## WHAT YOU ARE ASKED TO DO
Go through the entries below and say how many lines hold the word "computer". Nothing else is needed.

## RECORDS SUPPLIED
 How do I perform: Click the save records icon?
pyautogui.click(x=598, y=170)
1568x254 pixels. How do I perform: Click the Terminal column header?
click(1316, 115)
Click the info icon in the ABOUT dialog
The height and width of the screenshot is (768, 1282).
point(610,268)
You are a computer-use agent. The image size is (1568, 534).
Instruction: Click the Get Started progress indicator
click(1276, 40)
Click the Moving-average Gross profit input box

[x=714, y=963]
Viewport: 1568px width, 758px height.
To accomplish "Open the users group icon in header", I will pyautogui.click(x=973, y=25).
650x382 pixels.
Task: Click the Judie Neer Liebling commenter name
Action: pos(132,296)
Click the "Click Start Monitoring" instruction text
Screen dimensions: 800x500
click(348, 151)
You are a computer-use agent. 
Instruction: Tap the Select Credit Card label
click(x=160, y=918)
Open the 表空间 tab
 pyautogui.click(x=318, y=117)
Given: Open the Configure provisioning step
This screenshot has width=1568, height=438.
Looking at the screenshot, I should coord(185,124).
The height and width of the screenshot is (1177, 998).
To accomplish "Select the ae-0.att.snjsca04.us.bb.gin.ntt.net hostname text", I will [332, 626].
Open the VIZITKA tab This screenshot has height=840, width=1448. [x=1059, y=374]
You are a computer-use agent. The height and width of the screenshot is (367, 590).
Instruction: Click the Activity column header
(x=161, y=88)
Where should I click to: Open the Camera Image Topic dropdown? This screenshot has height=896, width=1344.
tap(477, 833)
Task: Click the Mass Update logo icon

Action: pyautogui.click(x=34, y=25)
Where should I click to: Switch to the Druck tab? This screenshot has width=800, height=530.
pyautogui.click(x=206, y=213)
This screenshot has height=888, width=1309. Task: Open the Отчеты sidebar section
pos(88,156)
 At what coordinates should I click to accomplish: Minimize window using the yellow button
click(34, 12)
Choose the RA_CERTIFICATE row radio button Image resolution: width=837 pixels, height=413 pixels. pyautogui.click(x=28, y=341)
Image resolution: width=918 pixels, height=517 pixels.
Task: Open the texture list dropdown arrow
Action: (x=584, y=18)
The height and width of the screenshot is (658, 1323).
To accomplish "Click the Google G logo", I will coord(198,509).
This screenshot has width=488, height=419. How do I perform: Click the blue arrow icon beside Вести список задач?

## YOUR RESPONSE
3